Poll: Most Americans think Russia will interfere again in 2018 elections (Andrew Arenge, John Lapinski, and Stephanie Perry, NBC News)
More than half of Americans think Russia will likely attempt to influence this year’s midterm elections, according to the results of a new NBC News|SurveyMonkey poll released Wednesday — and most don’t think the government is doing enough to stop it. With the congressional probes aimed at investigating Russian meddling in the 2016 race still incomplete, a majority of Americans — 55 percent — are not confident that the federal government is doing enough to prevent foreign interference in our elections. Additionally, 57 percent of Americans think it’s likely that Russia will try to influence this year’s midterms. However, there’s a significant party divide. Republicans surveyed were more likely to express confidence that government is doing enough to prevent future interference, and less likely to believe that Moscow would try to meddle. A majority of Independents (58 percent) and an overwhelming majority of Democrats (80 percent) say Russian interference is likely in 2018.

The club that wants Russia to take over the world (Natasha Bluth. Coda Story)
A small group of intellectuals are working on a blueprint for a new Russian empire: Last fall, a prominent right-wing Russian newspaper called Zavtra published a fictional story about an underground movement supposedly conspiring to get Vladimir Putin elected as Germany’s next chancellor. The inspiration for Zavtra’s piece seems to have come from a report on a Swedish right-wing site, which claimed that posters had appeared in the German capital, Berlin, with the slogan “Vote Putin For Chancellor.” But upon closer examination, it was clear that the photo used in the report had been doctored — and the posters themselves may not even have physically existed. It looked like a textbook case of online misinformation — an attempt to spread a contentious claim that could be easily exposed as fake, but which nonetheless stirred debate, creating the impression it might be true simply because it had been published. That the story was in Zavtra gave it extra weight, because the newspaper’s editor-in-chief, Alexander Prokhanov, is also head of an increasingly influential ultranationalist think tank. Known as the Izborsky Club, it is a self-described “intellectual circle” of philosophers, journalists, business-people and Orthodox priests, dedicated to promoting Russian power. They call themselves “Izborists” and claim to seek a more “just” world order, but with clear imperial ambitions to put Russia at its center. And since Prokhanov created the club six years ago, he and its members have been working hard to try to make their ideas a cornerstone of Kremlin policy.
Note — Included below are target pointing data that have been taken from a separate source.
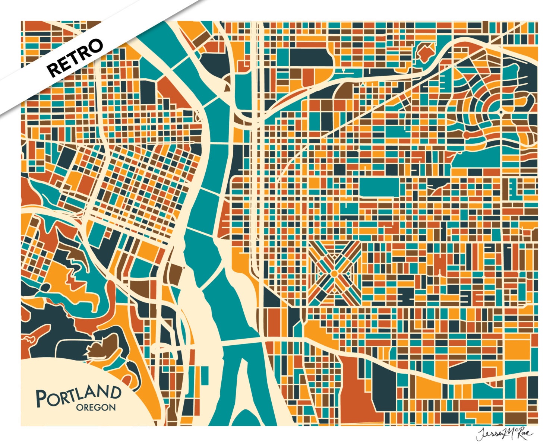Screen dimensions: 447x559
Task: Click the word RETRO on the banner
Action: [75, 58]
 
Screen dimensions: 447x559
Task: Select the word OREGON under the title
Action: [96, 408]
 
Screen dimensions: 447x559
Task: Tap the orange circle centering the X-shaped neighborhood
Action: [334, 274]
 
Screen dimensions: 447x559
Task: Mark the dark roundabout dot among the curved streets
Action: [501, 112]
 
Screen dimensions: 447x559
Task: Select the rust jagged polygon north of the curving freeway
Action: [424, 52]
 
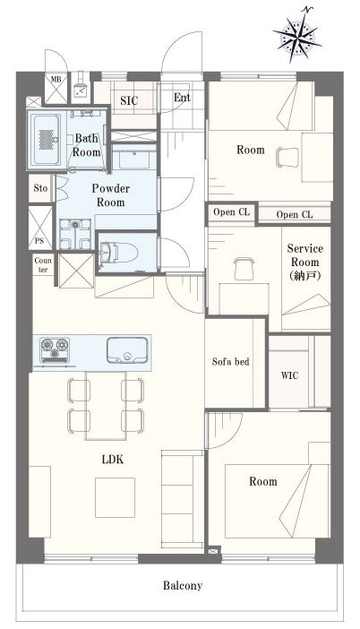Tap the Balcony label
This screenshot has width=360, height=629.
coord(183,585)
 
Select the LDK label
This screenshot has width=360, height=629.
coord(113,460)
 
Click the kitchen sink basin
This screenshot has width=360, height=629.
coord(127,350)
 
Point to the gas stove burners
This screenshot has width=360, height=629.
coord(54,349)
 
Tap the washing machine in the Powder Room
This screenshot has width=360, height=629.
coord(75,234)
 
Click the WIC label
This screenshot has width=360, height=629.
coord(289,375)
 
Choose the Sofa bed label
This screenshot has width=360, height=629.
coord(230,362)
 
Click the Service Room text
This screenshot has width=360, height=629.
coord(305,262)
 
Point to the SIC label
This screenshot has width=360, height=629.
coord(129,100)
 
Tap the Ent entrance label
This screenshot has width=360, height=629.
coord(182,98)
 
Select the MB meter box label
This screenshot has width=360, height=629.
coord(56,80)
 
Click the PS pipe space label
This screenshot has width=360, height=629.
coord(39,241)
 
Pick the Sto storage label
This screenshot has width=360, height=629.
coord(40,188)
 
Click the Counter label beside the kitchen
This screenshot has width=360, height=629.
coord(43,264)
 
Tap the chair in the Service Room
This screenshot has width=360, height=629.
coord(244,269)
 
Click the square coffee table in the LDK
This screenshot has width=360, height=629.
coord(115,497)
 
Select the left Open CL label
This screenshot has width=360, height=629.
coord(231,211)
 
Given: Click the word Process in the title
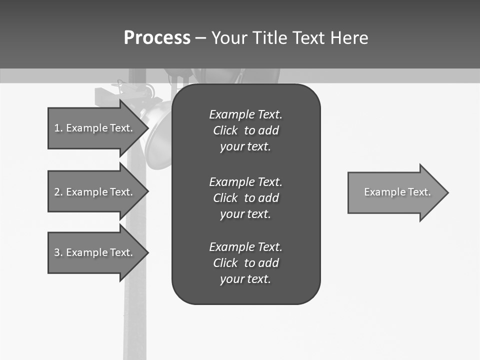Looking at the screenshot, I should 157,38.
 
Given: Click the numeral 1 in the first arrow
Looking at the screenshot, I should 57,128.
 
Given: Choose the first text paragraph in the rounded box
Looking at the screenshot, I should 246,130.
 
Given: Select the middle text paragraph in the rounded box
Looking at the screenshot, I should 246,198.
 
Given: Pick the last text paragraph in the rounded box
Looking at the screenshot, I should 246,263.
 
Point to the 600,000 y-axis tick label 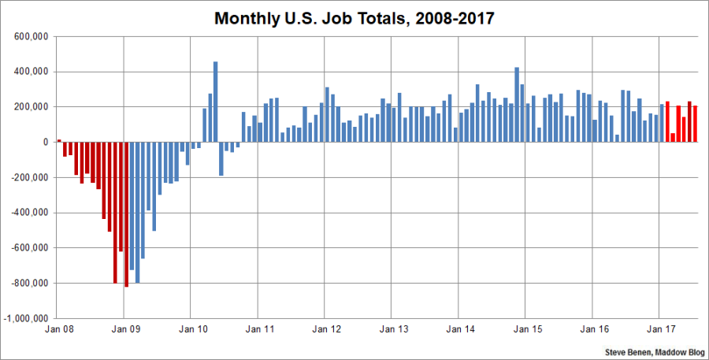(x=32, y=36)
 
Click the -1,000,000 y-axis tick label (x=28, y=319)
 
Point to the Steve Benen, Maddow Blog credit (x=655, y=351)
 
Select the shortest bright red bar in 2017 (x=673, y=137)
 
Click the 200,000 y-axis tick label (x=32, y=106)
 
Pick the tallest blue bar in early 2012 (x=327, y=114)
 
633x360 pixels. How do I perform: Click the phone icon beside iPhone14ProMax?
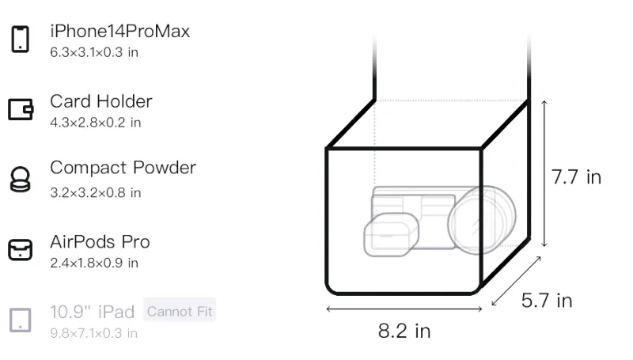tap(21, 39)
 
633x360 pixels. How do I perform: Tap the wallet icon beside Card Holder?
tap(21, 109)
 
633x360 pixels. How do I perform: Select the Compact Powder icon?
tap(21, 179)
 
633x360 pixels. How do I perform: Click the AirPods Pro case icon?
tap(21, 249)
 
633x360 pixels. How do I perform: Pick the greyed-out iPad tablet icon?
tap(21, 320)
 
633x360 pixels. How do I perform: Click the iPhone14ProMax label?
tap(120, 31)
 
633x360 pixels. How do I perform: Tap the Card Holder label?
tap(101, 101)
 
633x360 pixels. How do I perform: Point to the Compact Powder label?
tap(123, 168)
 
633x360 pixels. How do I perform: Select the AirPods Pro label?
tap(100, 242)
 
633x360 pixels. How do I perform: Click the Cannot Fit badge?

Russian hackers wish list exposed (Associated Press)
Russian cyberspies pursuing the secrets of military drones and other sensitive U.S. military technology tricked key contract workers into exposing their email to theft, an Associated Press investigation has found.
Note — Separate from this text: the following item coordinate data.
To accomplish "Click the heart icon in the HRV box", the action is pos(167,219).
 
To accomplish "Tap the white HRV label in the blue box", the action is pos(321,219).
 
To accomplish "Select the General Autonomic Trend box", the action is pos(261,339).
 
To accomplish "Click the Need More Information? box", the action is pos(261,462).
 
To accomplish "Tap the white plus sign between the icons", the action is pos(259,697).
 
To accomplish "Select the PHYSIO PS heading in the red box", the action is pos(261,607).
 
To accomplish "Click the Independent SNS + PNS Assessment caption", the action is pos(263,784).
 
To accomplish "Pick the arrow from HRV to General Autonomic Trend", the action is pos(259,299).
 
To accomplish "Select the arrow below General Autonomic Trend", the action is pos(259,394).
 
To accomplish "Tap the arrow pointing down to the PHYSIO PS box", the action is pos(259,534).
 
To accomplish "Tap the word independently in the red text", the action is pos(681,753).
Russia embarks on military buildup in the Far East (Sergey Sukhankin, RealClearDefense)
The Russian government stated, on February 1, that units of the Aerospace Forces (Vozdushno-Kosmicheskiye Sily—VKS) are to be located on Iturup Island (southern end of the Kurile Islands chain, disputed with Japan). This deployment should be seen as a first step in a strategy aimed at militarily fortifying the Russian Far East.

How Dutch spies were able to outwit Russian hackers (Steven Melendez, Fast Company)
Online spies outfoxed the notorious Russian hacking group and fed information about their attacks on U.S. federal systems to American authorities.
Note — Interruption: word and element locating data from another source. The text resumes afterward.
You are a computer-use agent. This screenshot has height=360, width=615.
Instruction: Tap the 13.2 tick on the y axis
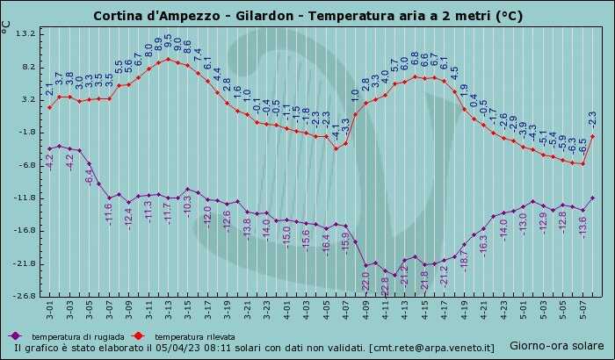(x=25, y=33)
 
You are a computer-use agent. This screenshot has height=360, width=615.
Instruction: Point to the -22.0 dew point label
(x=365, y=282)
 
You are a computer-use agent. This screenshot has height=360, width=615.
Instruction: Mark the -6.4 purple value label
(x=89, y=176)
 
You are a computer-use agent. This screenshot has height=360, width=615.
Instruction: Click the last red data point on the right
(x=593, y=136)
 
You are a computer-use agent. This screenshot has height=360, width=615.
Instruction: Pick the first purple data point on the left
(x=50, y=148)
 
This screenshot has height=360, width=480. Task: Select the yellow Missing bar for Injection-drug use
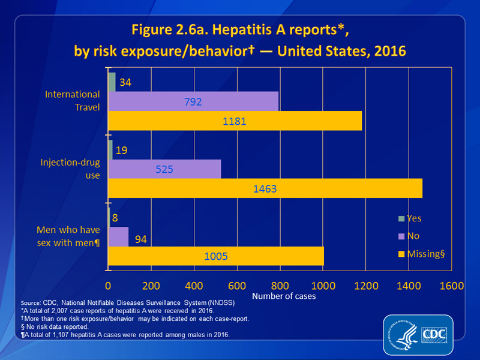[265, 188]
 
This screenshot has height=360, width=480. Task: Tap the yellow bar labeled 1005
[216, 256]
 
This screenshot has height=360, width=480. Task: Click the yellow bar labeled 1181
[235, 121]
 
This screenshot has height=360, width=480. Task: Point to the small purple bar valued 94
[118, 236]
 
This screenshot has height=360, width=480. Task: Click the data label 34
[126, 82]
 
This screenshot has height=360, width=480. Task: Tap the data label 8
[115, 219]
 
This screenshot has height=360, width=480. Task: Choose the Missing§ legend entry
[428, 253]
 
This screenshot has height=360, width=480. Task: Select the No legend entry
[413, 236]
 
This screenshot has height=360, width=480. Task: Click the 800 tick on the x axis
[280, 286]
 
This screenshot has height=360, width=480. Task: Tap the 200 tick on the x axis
[151, 286]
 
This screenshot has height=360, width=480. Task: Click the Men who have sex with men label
[68, 236]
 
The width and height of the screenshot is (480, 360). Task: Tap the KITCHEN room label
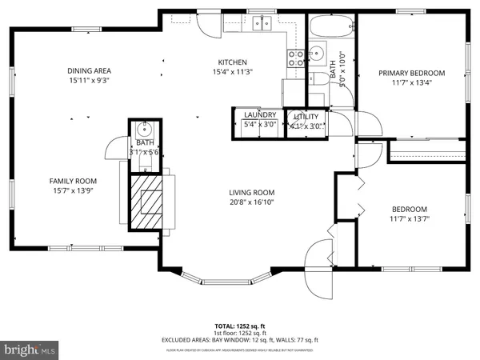tap(233, 62)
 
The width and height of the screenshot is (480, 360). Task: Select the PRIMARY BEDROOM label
tap(411, 73)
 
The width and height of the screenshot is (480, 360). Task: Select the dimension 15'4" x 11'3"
tap(233, 72)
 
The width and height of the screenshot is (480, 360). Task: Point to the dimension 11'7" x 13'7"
tap(408, 218)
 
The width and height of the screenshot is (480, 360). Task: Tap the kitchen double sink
tap(262, 22)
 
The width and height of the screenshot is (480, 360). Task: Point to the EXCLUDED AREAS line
tap(239, 341)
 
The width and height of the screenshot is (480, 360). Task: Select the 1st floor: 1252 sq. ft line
tap(239, 334)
Kremlin, angry over alleged hacker’s extradition, warns U.S. to stop ‘hunting down’ Russians (Doug Stanglin, USA Today)
The Russian foreign ministry demanded Thursday that the U.S.“stop hunting down our citizens around the globe.” The strongly worded request comes one week after the U.S. secured the extradition of an alleged Russian botnet hacker from Spain.

Here’s how the Winter Olympics are connected to Russia’s hacking of the U.S. election (Kevin Collier, BuzzFeed)
As the Winter Games begin in South Korea — without Russia, which has been banned for cheating — it’s clear that the hack of the World Anti-Doping Agency came from the same playbook Russia used in elections around the world.